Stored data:

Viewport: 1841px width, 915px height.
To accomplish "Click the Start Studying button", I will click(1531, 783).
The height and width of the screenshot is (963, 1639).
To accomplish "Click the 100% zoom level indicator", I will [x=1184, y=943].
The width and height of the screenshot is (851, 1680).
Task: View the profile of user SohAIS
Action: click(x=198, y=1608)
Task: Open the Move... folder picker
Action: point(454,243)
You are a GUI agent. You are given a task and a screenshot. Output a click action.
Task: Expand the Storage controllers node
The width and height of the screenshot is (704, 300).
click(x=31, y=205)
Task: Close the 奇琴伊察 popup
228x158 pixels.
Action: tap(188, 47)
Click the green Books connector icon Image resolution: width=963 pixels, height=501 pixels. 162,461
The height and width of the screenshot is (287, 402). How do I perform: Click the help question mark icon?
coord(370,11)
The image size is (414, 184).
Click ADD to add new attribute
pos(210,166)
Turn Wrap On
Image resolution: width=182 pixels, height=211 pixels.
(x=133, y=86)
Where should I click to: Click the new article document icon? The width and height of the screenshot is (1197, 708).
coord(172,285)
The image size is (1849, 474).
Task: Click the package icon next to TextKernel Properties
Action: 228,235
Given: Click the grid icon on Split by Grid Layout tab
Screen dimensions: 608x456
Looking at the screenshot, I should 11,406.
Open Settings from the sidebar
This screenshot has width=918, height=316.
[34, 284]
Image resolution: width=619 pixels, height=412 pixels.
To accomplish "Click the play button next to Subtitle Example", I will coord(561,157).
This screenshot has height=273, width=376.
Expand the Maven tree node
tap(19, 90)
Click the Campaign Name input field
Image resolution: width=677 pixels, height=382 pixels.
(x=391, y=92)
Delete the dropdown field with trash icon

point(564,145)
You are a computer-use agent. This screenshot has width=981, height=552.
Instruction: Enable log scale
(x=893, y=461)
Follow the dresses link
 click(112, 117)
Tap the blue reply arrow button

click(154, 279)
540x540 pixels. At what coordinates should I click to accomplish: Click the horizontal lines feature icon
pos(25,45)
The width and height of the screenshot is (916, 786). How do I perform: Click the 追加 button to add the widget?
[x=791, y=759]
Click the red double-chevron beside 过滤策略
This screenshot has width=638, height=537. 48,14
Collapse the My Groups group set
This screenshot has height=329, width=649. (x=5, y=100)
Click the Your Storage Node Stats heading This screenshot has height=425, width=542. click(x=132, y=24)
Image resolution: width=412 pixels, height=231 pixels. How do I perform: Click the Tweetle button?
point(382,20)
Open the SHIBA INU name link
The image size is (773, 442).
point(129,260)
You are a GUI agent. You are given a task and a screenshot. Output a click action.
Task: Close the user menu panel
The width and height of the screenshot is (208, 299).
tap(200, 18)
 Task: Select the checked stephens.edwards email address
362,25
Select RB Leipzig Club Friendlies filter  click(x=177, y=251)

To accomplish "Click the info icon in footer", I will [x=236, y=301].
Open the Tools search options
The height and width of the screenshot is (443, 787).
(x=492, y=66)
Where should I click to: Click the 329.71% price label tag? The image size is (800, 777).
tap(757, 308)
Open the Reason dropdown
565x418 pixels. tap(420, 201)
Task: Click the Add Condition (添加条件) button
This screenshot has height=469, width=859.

Action item = Copy every line of the data that carries the word "Close".

Answer area =
Task: Close the 奇琴伊察 popup
Task: Close the user menu panel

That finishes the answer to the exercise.